The IL-1β signalling pathway and its role in regulating pro-inflammatory and pro-labour mediators in human primary myometrial cells

Abstract

Interleukin (IL)-1β plays a central role in the processes of human labour and delivery. The adaptor proteins involved in the IL-1β signalling pathway in human myometrium are not known. This study sought to determine the role of the adaptor proteins myeloid differentiation primary response 88 (MyD88), tumour necrosis factor receptor-associated factor 6 (TRAF6), IL-1 receptor-associated kinase 4 (IRAK4) and transforming growth factor beta-activated kinase 1 (TAK1) in IL-1β-induced formation of pro-inflammatory and pro-labour mediators in human myometrium. Human primary myometrial cells were transfected with siRNA against MyD88 (siMYD88), TRAF6 (siTRAF6), IRAK4 (siIRAK4) or TAK1 (siTAK1), treated with IL-1β, and assayed for the mRNA expression and or secretion of pro-inflammatory and pro-labour mediators.
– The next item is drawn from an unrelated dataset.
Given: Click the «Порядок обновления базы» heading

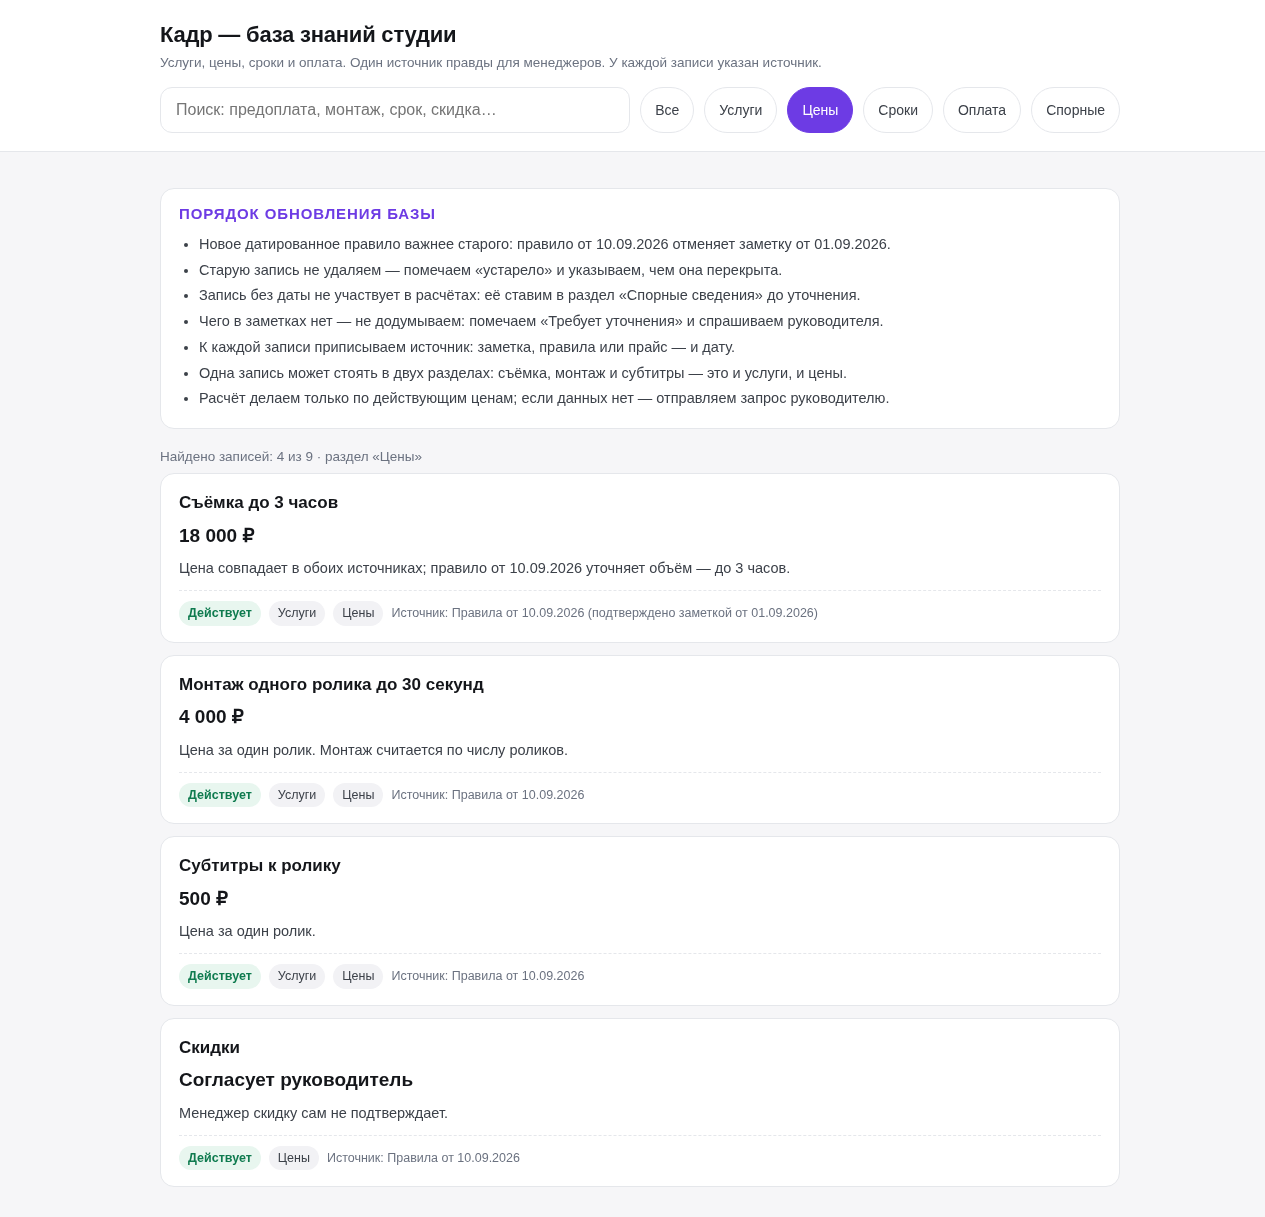Looking at the screenshot, I should point(307,214).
Transfection of primary myometrial cells with siMYD88, siTRAF6, siIRAK4 and siTAK1 significantly decreased IL-1β-induced IL-1α, IL-6, growth-regulated alpha protein (GRO-α), IL-8, monocyte chemoattractant protein (MCP)-1, intercellular adhesion molecule (ICAM)-1 and cyclooxygenase (COX)-2 mRNA expression and release of IL-6, GRO-α, IL-8, MCP-1, ICAM-1 and prostaglandin PGF2α. The expression and secretion of the extracellular matrix remodelling enzyme matrix metalloproteinase (MMP)-9 was significantly lower with siMYD88 and siTRAF6. Finally, IL-1β-induced nuclear factor κB (NF-κB) transcriptional activity was significantly attenuated by transfection with siMyD88, siTRAF6 and siIRAK4; there was no effect of siTAK1 transfection on NF-κB transcriptional activity. Collectively, these findings suggest that MyD88, TRAF6, IRAK4 and TAK1 are involved in IL-1β signalling in human myometrium. Further studies are required to determine if inhibition of these proteins can prevent preterm birth.